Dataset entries
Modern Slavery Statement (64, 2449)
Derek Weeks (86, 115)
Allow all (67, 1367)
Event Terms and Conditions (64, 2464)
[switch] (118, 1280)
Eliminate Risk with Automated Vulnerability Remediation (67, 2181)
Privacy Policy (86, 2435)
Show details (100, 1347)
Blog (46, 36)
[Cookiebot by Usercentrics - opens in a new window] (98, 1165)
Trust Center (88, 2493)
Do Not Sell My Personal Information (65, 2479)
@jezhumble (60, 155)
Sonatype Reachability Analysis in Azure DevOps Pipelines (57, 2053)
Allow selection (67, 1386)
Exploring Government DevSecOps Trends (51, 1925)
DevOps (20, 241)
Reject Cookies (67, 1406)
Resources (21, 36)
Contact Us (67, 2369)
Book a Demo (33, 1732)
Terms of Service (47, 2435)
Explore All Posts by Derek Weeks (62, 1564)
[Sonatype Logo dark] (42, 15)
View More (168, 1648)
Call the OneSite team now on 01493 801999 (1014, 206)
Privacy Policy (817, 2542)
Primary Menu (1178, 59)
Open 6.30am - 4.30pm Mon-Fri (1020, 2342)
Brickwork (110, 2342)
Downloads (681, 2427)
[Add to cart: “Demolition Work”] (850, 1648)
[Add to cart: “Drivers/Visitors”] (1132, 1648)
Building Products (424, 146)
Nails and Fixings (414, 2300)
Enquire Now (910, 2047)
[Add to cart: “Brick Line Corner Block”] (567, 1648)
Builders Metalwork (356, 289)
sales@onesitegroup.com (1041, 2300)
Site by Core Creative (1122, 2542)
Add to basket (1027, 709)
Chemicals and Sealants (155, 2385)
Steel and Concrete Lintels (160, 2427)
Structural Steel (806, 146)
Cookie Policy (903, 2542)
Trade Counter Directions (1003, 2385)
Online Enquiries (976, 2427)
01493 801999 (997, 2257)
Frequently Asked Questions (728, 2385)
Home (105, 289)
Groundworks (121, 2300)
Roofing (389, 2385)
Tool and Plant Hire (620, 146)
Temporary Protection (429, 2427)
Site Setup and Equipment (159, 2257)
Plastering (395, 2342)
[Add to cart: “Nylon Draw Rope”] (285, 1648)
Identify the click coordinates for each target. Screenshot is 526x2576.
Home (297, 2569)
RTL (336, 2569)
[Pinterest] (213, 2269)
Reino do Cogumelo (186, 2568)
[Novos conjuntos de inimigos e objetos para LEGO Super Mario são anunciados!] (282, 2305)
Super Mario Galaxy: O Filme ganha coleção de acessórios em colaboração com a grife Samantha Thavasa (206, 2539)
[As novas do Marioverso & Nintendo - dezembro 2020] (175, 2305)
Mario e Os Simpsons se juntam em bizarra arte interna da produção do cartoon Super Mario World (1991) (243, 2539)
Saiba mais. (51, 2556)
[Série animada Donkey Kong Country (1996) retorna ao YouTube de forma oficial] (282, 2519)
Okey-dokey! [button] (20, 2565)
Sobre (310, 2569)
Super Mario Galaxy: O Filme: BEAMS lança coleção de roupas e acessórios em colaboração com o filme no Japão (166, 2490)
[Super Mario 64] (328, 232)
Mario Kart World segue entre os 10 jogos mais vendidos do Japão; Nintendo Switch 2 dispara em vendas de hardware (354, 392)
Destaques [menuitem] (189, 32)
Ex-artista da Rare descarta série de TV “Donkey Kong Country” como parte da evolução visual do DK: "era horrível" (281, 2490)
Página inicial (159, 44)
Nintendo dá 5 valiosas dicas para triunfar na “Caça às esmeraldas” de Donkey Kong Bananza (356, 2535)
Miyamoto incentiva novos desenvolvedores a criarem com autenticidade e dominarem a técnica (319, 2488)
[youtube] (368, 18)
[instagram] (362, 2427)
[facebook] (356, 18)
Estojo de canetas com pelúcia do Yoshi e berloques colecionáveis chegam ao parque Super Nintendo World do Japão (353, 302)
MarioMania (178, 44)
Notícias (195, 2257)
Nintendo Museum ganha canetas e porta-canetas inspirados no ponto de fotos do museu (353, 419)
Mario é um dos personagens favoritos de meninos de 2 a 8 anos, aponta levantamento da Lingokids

Assignment :: Return each line in the records that holds the string "Terms".

The completed task ::
Event Terms and Conditions (64, 2464)
Terms of Service (47, 2435)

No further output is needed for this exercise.